### Reading text:
The 11-year-old investment vehicle is admittedly more popular now than the RRSP. Based on data from the Canada Revenue Agency (CRA), there were 14.1 million TFSA holders in 2017. Of the total number, 1.43 million users have maximized their contribution rooms.

In 2020, the new TFSA contribution limit is $6,000, the same as the 2019 limit. The total contribution room for someone who is eligible but isn’t a user from the start is $69,500. With the money anxiety over the current pandemic, it wouldn’t be a bad idea to maximize your TFSA.

Unrivalled benefits

A user can grow money tax-free throughout his or her lifetime. The benefits of the TFSA are fantastic. First and foremost, all profits from your contributions are non-taxable.

You can keep dividend earnings, interest, and capital gains to yourself. Also, the TFSA is very accessible. There are no withdrawal restrictions. Thus, you can withdraw at any time or whenever you need money. Many holders use this account to meet both short and long term financial goals.

Another exciting TFSA feature is the carryover rule. The CRA sets a limit every year. If you were able to contribute only 50% of the maximum in 2019, you could add the unused contribution of $3,000 to the $6,000 contribution in 2020. Your available contribution room for this year becomes $9,000.

### Stored data:
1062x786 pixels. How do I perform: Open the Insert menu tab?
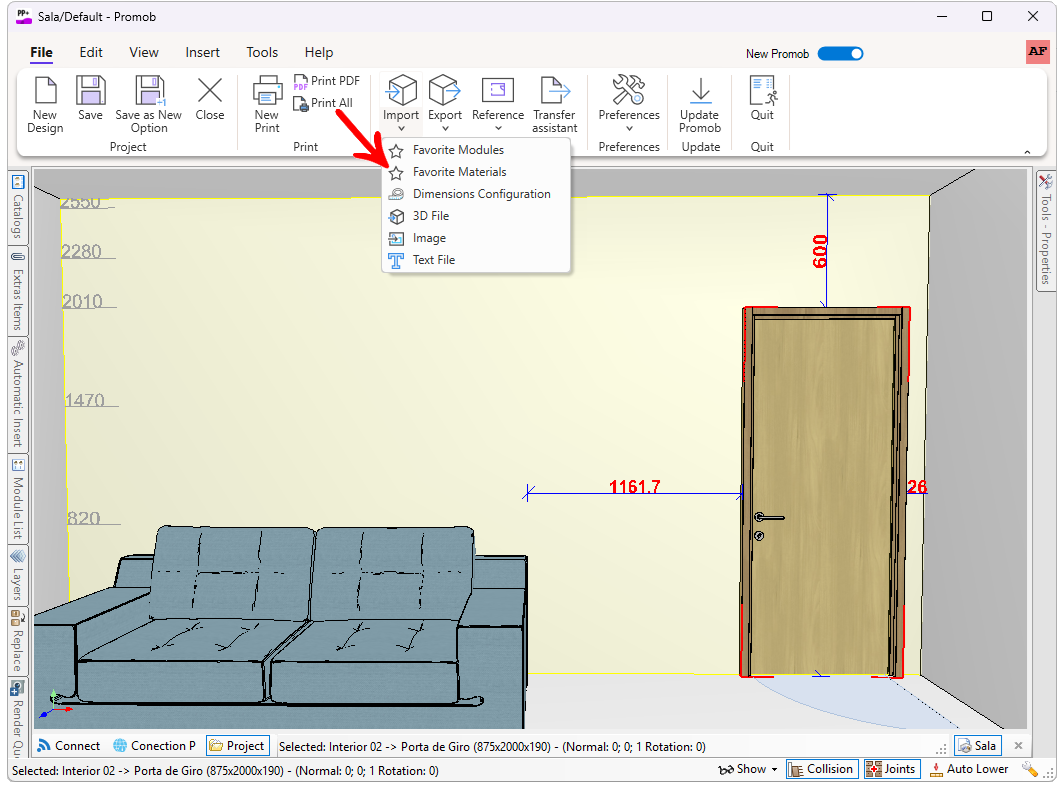tap(203, 52)
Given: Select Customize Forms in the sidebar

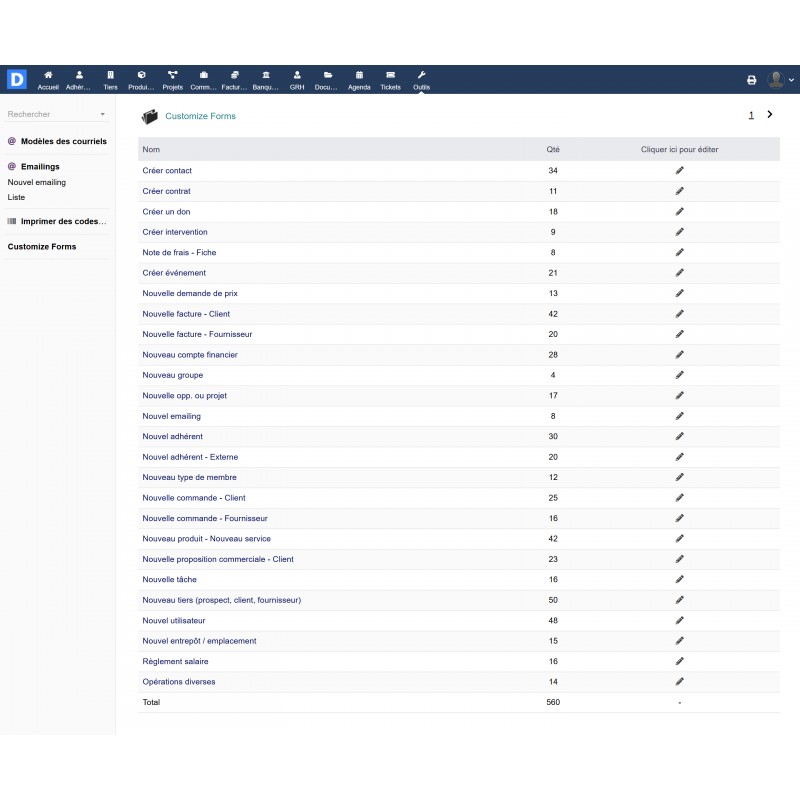Looking at the screenshot, I should pos(41,246).
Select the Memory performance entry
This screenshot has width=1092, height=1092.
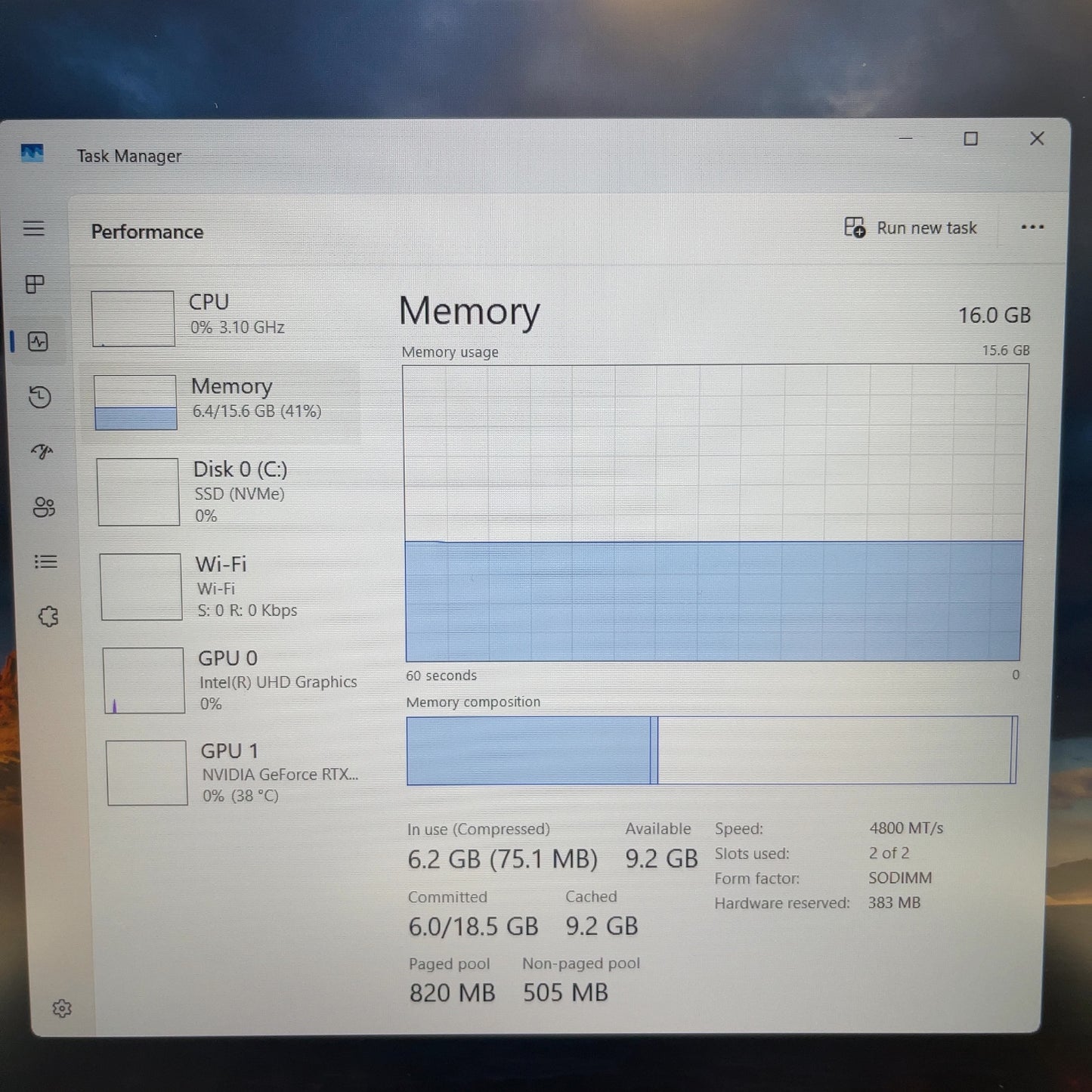[227, 401]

### Actions to take:
- A) According to the TFSA article, what is the TFSA contribution limit for 2020?
- B) Write the next part of the article on the TFSA, picking up after its last sentence.

### List of answers:
- A) $6,000, the same as the 2019 limit.

- B)
Keep in mind, however, that the CRA will charge a monthly penalty tax for over-contribution. The penalty is equivalent to 1% of the excess amount. Hence, you will pay $20 monthly for an over-contribution of $2,000. You can rectify this common oversight by removing the excess contribution from your TFSA.

Top choice of TFSA users

Stocks are the preferred assets in the TFSA. They are risky investments, but the potential returns are higher compared with bonds, for example. But since volatility is high in the current investing climate, you need to be careful with your investment selection.

Fortis (TSX:FTS)(NYSE:FTS) is a standout during economic downturns. This $24.72 billion regulated electric company isn’t on emergency lockdown. The infrastructure of its 10 utilities needs to operate 100%. Millions of customers across North America depend on the company’s services.

In Q1 2020, net earnings grew to $312 million, which is $1 million over the same period in 2019. While that growth might look small, it reflects the modest impact of COVID-19 on Fortis’ diversified business model.

Fortis is not under threat of financial instability as 82% of yearly revenues are protected by regulatory mechanisms. It even expects residential sales to increase during the pandemic.

More important, Fortis wants to assure its predominantly retail investors that the company remains on track to deliver a 6% average annual dividend growth through 2024. This utility stock pays a 3.58% dividend.


You can continue to grow your TFSA balance during challenging times. The key is to know which assets are crisis-proof. I can tell you that the Fortis stock is one of them.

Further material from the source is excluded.